## Instructions
1. Answer these questions from the hana.ml.r release notes:
(a) In v1.0.8, which type replaces DOUBLE for the result in Neighbors?
(b) Which two algorithms are listed under Social Networks in v1.0.7?
(c) What option is listed under Connection Context in v1.0.7?
2. From the hana.ml.r release notes, copy out the passage that starts with the words containing "- Preprocessing : Discretize, Inter-Quartile" and ends with "Context : JDBC Option.".

## Extract to read
▼

What’s New in hana.ml.r v1.0.8
Bug Fixed:
- Fixed wrong error message with RJDBC connection. Add two additional error message for missing RJDBC connection and wrong RJDBC connection.context type.
- Fix label type error in RandomForest. Add process to check continuous label type for regression and categorical label type for classification.
- Fixed wrong API for DecisionTreeRegressor. Remove type conversion for result.
- Fixed wrong cast error in Neighbors. Use NVARCHAR instead of DOUBLE for result.
- Fixed wrong cast error in HGBT. Use NVARCHAR instead of DOUBLE for result.
What’s New in hana.ml.r v1.0.7
New Algorithms:
- Association : Apriori, Apriorilite, FP-Growth, KORD, Sequential Pattern Mining (SPM)
- Clustering : Affinity Propagation, Agglomerate Hierarchical Clustering, DBSCAN, Geometry DBSCAN, Latent Dirichlet Allocation, Self-Organizing Maps (SOM)
- Classification : Conditional Random Field (CRF), Confusion Matrix, Hybrid Gradient Boosting Tree (HGBT), Logistic Regression, Multilayer Perceptron (MLP).
- Regression : Bi-Variate Geometric Regression, Bi-Variate Natural Logarithmic Regression, Exponential Regression.
- Time Series : ARIMA, Auto ARIMA, FFT, Seasonal Decompose, Trend Test, White Noise Test Single/Double/Triple/Auto/Brown Exponential Smoothing, Change-Point Detection, Croston’s Method, Linear Regression With Damped Trend And Seasonal Adjust, Additive Model Forecast, Hierarchical Forecast, Correlation Function.
- Preprocessing : Discretize, Inter-Quartile Range (IQR), Missing Value Handing, Multidimensional Scaling (MDS), Partition, Random Distribution Sampling, Variance Test function.
- Statistics Functions : Chi-Squared Test Functions, T-Test Functions, Analysis Of Variance Functions (ANOVA), Univariate/Multivariate Analysis Functions.
- Random Distribution Sampling Functions : Bernoulli, Beta, Binomial, Cauchy, Chi_Squared, Exponential, Extreme_Value, F, Gamma, Geometric, Gumbel, Lognormal, Negative_Binomial, Normal, Pert, Poisson, Student_T, Uniform, Weibull, Multinomial).
- Social Networks : Link Prediction, Pagerank.
- Connection Context : JDBC Option.
- Model Storage Services.
- Dataframe Functions : ConvertToHANADataFrame.
Quality Improvements:
- Use Anonymous Block.
- Remove Unnecessary Temporary Table.
- Error Message Enhancement.
- Fix Documentation.
- Code Quality Improvement.

▲

## Recorded data
▼

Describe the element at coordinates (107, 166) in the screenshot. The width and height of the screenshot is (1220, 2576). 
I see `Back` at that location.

▲
▼

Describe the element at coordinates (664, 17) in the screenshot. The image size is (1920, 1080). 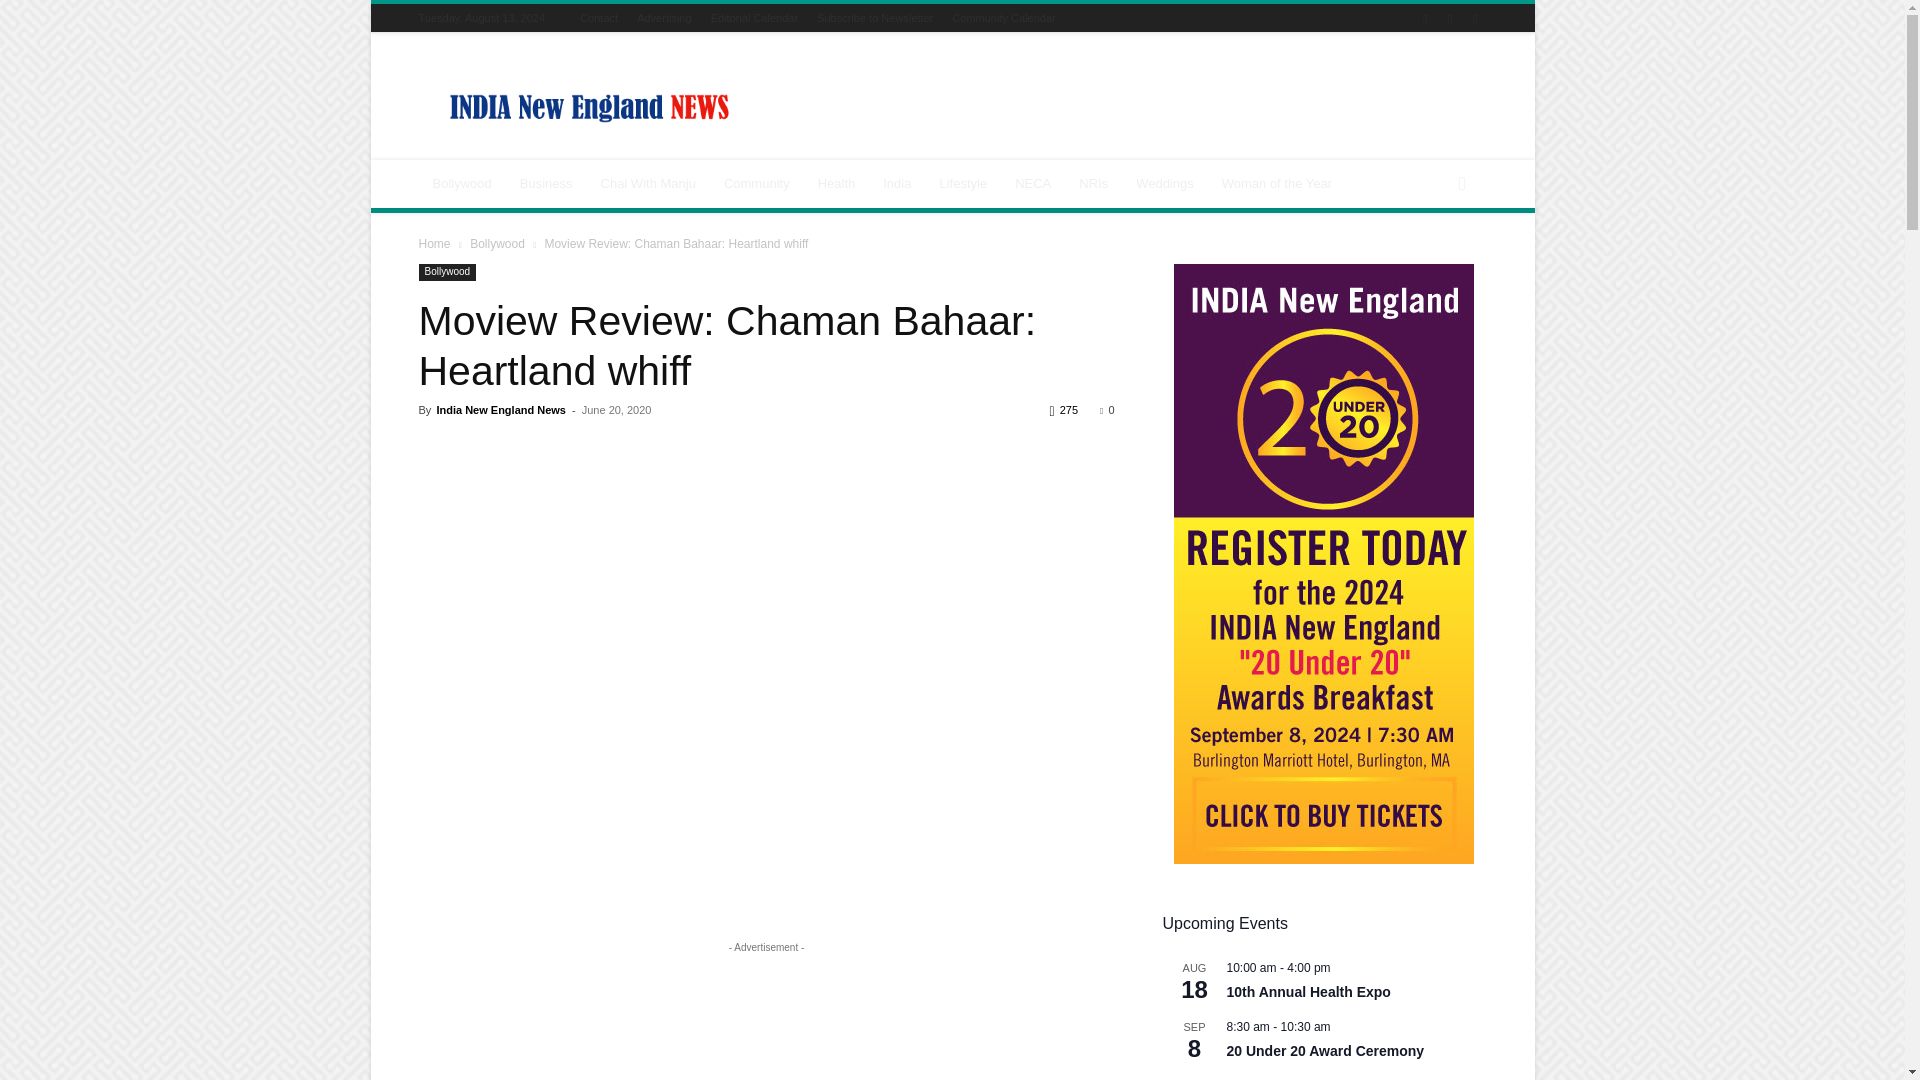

▲

## Exercise solutions
1.
(a) NVARCHAR
(b) Link Prediction and Pagerank
(c) JDBC Option

2.
- Preprocessing : Discretize, Inter-Quartile Range (IQR), Missing Value Handing, Multidimensional Scaling (MDS), Partition, Random Distribution Sampling, Variance Test function.
- Statistics Functions : Chi-Squared Test Functions, T-Test Functions, Analysis Of Variance Functions (ANOVA), Univariate/Multivariate Analysis Functions.
- Random Distribution Sampling Functions : Bernoulli, Beta, Binomial, Cauchy, Chi_Squared, Exponential, Extreme_Value, F, Gamma, Geometric, Gumbel, Lognormal, Negative_Binomial, Normal, Pert, Poisson, Student_T, Uniform, Weibull, Multinomial).
- Social Networks : Link Prediction, Pagerank.
- Connection Context : JDBC Option.